Hoy, sin embargo, a los 49 años, Bauti disfruta de una vida feliz. Tiene un trabajo en la Fundación Juan XXIII Roncalli , una casa en Las Rosas (Madrid), una mujer... y si no tienen hijos es porque ella no se ve. «Si por mi fuera, tendría un equipo de futbol. Al primero le llamaría Cristiano Ronaldo», cuenta alegremente.

Todos conocen a Bauti en la fundación. No solo porque sea jefe de equipo allí, en el departamento de marketing. Ni porque lleve ya más de 30 años desarrollando diferentes labores. Quienes conocen Bauti dicen que es el ejemplo perfecto de cómo una discapacidad intelectual no es impedimento para desempeñar un trabajo, ni para llevar una vida como la de cualquier otro ciudadano.

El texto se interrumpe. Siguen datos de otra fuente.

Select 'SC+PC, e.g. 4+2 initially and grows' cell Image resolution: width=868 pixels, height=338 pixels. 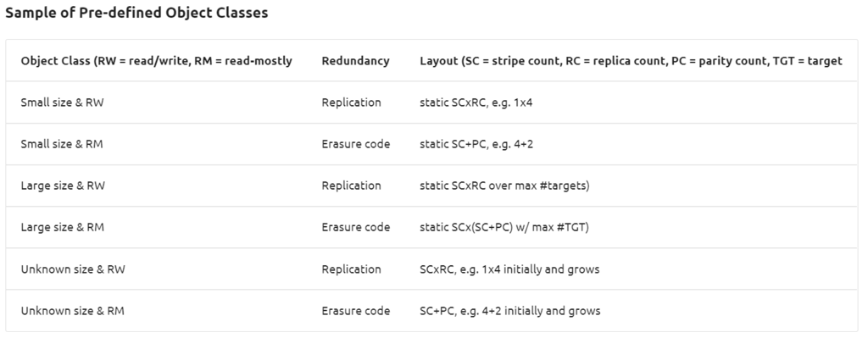coord(509,310)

Le conocen de toda la vida. Bauti comenzó en el centro ocupacional nada más salir del colegio. No aprobó octavo de EGB, así que su madre le pidió implicarse en el centro ocupacional de la fundación, que desarrolla su labor con personas adultas con discapacidad. «Ella quería que aprendiera un oficio, que aprendiera trabajando », cuenta. Pero allí no solo le enseñaron un oficio o a estudiar lo que se había dejado en el colegio. También le dieron una segunda familia.

Recibía una gratificación por sus labores y, algunas tardes, a la salida, se iba con un amigo a repartir embutido para conseguir ingresos extra. Bauti quería sacar a su madre de su trabajo de noche en un catering. Por ello, tras varios años en el centro ocupacional, decidió irse. «Hablé un día con la dueña fundadora, doña Amparo. Le dije que necesitaba trabajar. Pero ella me dijo: “No te preocupes, que vamos a fundar un centro especial de empleo». Y así fue. «Mis chicos pueden trabajar igual que cualquier otro », decía Amparo. Hoy lo demuestran llevando a cabo trabajos en seis áreas diferentes que van desde servicios logísticos hasta documentales o de marketing.

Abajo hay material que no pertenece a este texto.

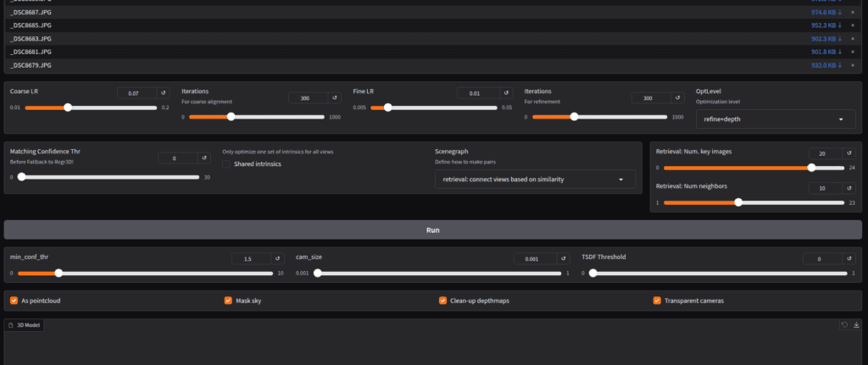The height and width of the screenshot is (365, 868).
Task: Disable Transparent cameras checkbox
Action: (657, 301)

Bauti esperó. Durante ese tiempo, ya había conocido en el centro a Obdulia, la que sería su mujer. También había vivido un duro golpe en casa. Fue un día que hablaba por teléfono con su pareja. Su padrastro llegó a casa. «Él venía cargadito de más. Yo estaba hablando por un teléfono de pared, así que le dije a mi novia: “Voy a colgar, que no está el horno para bollos”». Su padrastro lo oyó, cogió un cuchillo y le apuñaló en el pecho. Eso le valió cuatro años de cárcel. Hasta ese momento, las denuncias habían servido de poco. «Antes las denuncias no eran como ahora. La violencia de género era… el que mandaba era el hombre. Venía la policía, te echaba dos broncas y ya está. Tuvo que pasar esto para que él fuera a la cárcel».

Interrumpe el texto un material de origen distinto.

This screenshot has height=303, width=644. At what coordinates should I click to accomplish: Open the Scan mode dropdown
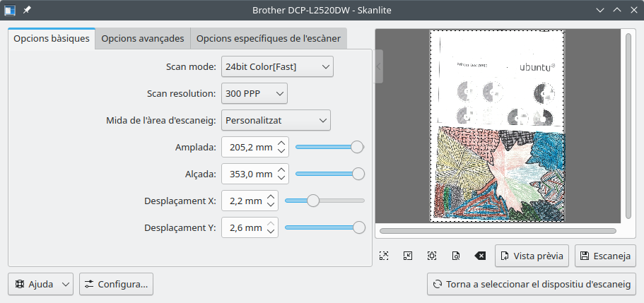click(x=276, y=66)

Cuando terminó su condena, volvió a la casa, pero para entonces Bauti tenía claro que no iba a tolerarlo más. Se marchó a vivir con Obdulia. Con ella se casó al poco de conocerla. «Estábamos muy bien y no nos arrepentimos», dice después de 18 años de matrimonio. «Mantenemos el amor como el primer día».

—¡Un besooo!

Obdulia siempre le pide un beso , él la responde que es una pesada. Ella replica que si ya no la quiere, y él responde que quiere a Natalia, una chica «muy rica» con síndrome de Down de la fundación. «A Natalia le digo que es mi novia y me dice: “¡Un jamón!”», se ríe Bauti.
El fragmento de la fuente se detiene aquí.